A 15 ans, on l’a sauvée de l’océan. C’était en France, sur la côte du département des Landes. «J’étais bonne nageuse, pourtant, mais je me suis fait avoir. J’ai réussi à gagner le rivage, mais la vague était en train de me reprendre. Un homme m’a sauvée. J’avais déjà de l’eau plein les poumons. J’ai eu le temps de voir un cercle lumineux, à l’intérieur de la vague, c’était d’une beauté extraordinaire.» C’est ce qu’elle recherche, encore et encore, aujourd’hui. En peignant certaines toiles, elle a d’ailleurs «l’impression d’être au milieu du lac, et d’avancer dans la peinture». Sans se noyer, cette fois.
C’est ce qu’elle a cherché aussi, d’une certaine manière, dans la peinture de nus. Des corps de femmes très fortes. «A travers elles, c’est moi que je cherchais.» Le corps d’une femme bien en chair est, comme un paysage, une métamorphose perpétuelle. Avec le corps des hommes, par contre, il ne se passe rien. «On sait qu’ils ont deux bras, deux jambes… J’ai besoin de chair. J’aurais aimé qu’un obèse ose poser nu pour moi. Cela m’aurait intéressée. Les rondeurs prennent la lumière, comme la surface d’un lac.»
A Découvrir
Deux expositions «Francine Simonin». Musée d’art de Pully. Du 5 juin au 17 août.
«Francine Simonin». Galerie Isabelle Gétaz. Mont-sur-Rolle (VD). Du 6 juin au 5 juillet. www.galerie-igetaz.ch
Une monographie«Francine Simonin». Till Schaap/Genoud, 304 pages. Avec des textes de Frédéric Pajak, Etienne Barilier, Nicolas Raboud et Lauren Laz.

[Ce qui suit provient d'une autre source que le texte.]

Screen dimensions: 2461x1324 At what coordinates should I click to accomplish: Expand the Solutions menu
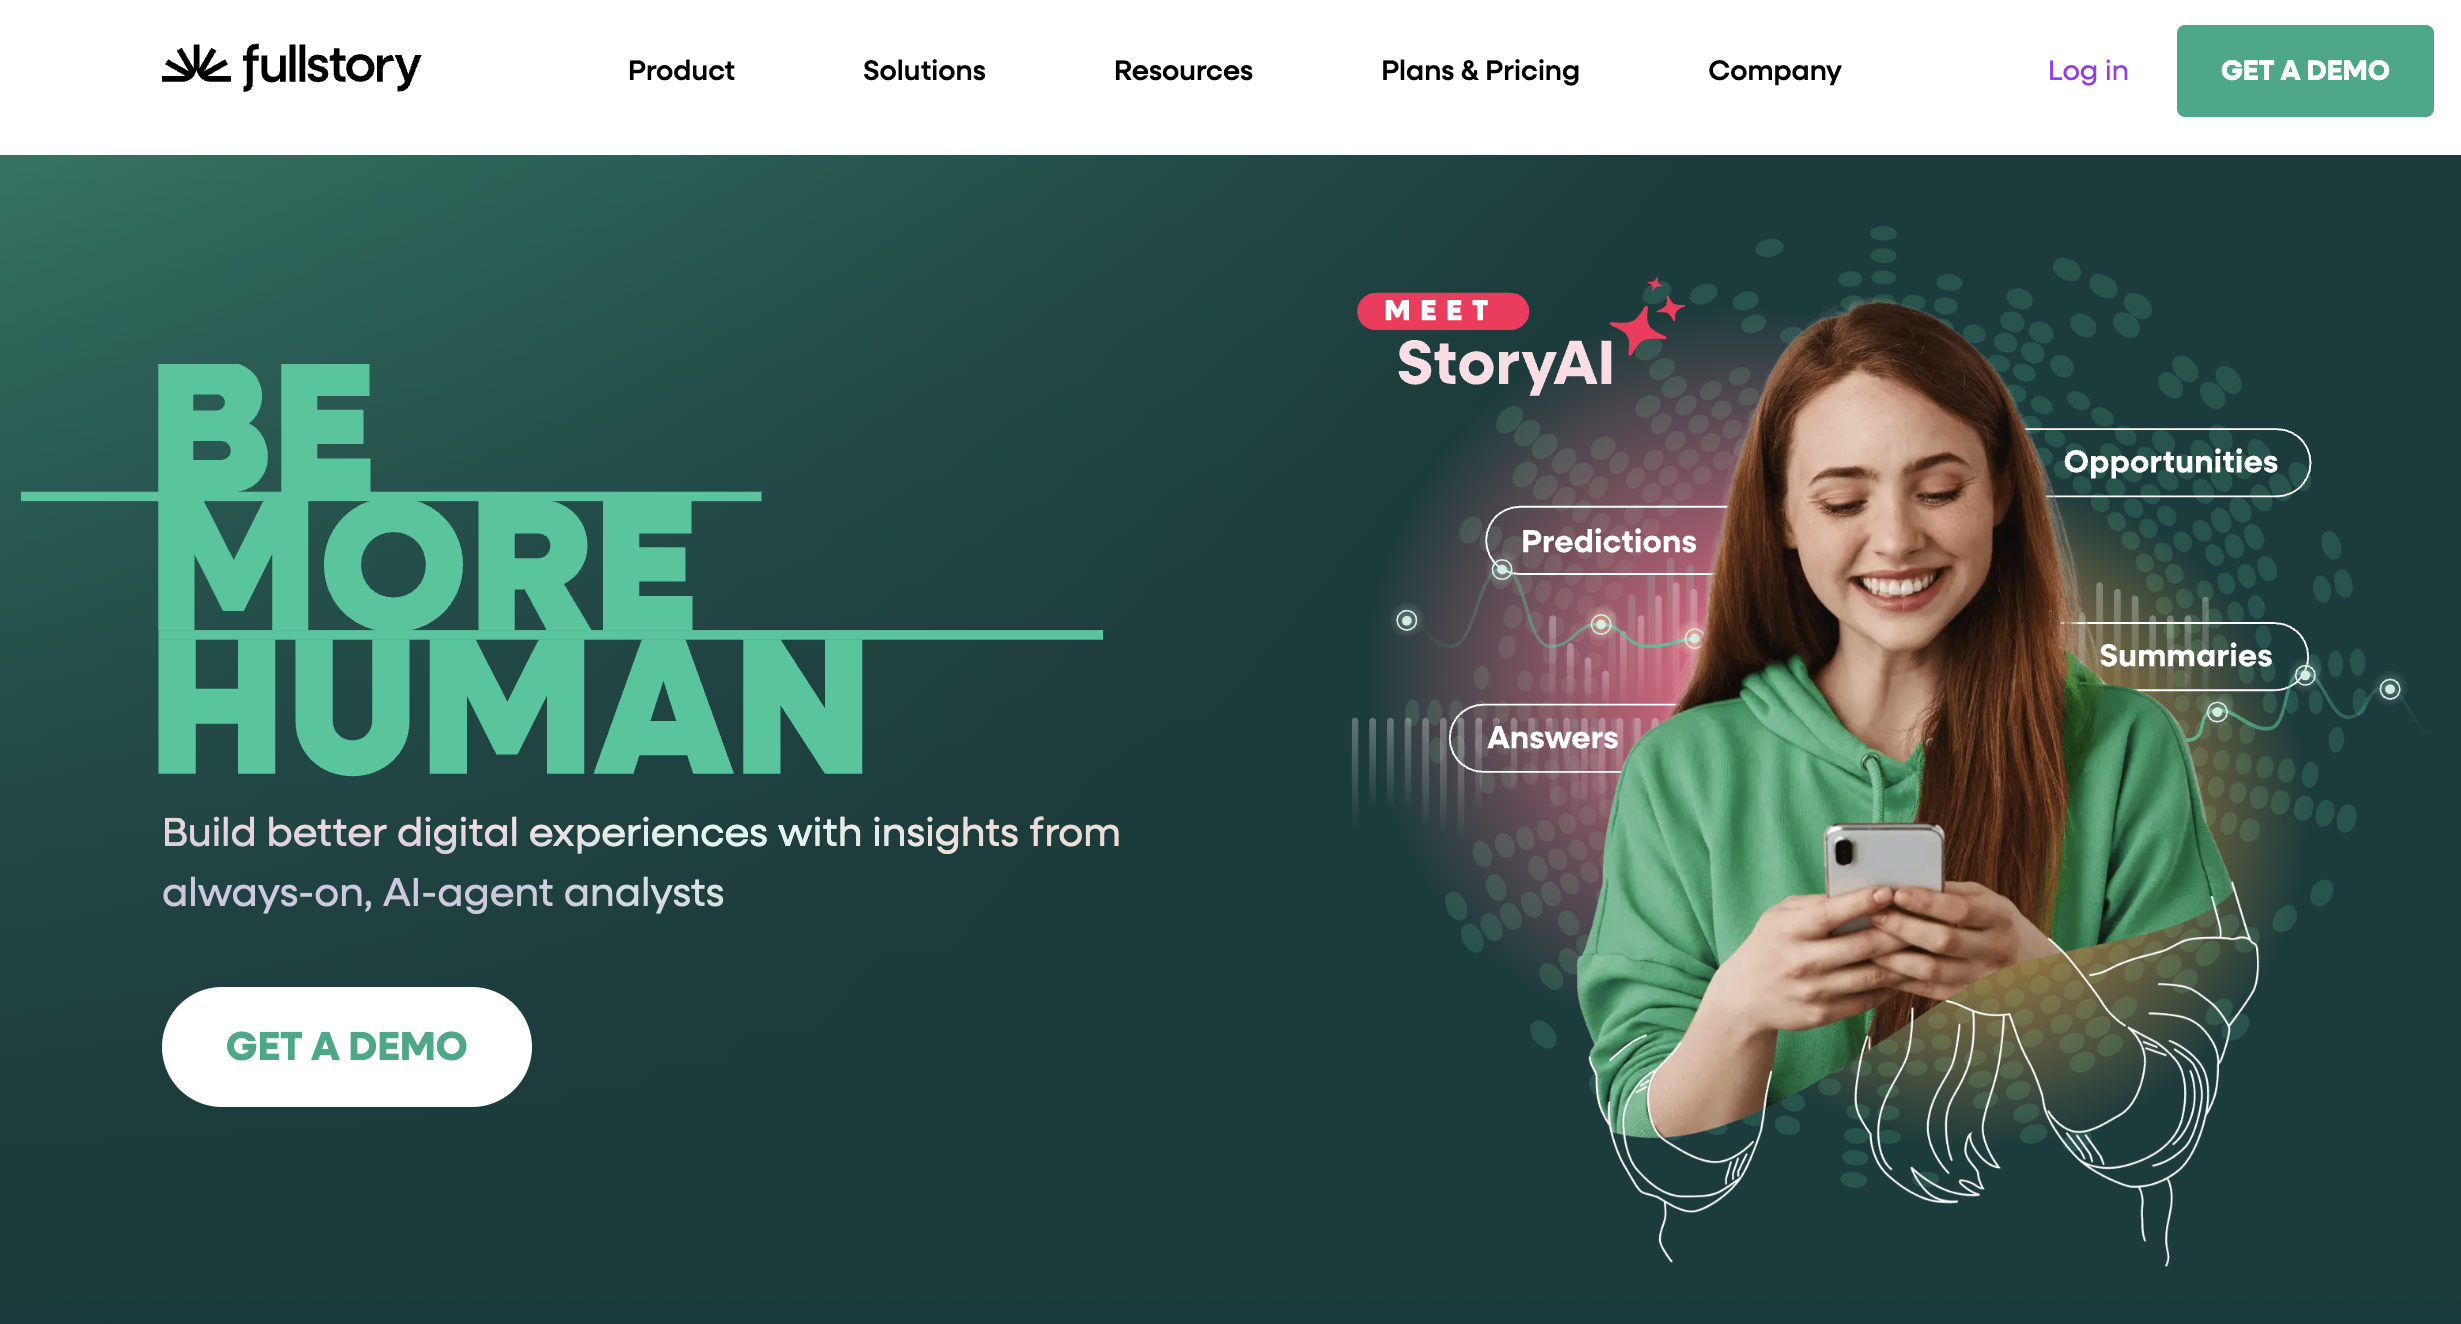tap(924, 70)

Un film, diffusé dans le cadre de l’exposition de Pully«Francine Simonin. Destin: peinture». Réalisation Pierre Starobinski. Interview par Frédéric Pajak. 28 min.
Francine Simonin
Née à Lausanne en 1936, elle a suivi les cours de l’Ecole cantonale des beaux-arts de Lausanne. Elle pratique la gravure depuis 1963. Lauréate d’une bourse du Conseil des arts du Canada, elle réside à Montréal depuis 1968. Elle a enseigné les arts à l’Université de Québec. Aujourd’hui, elle partage sa vie entre Lausanne, Evian et le Québec.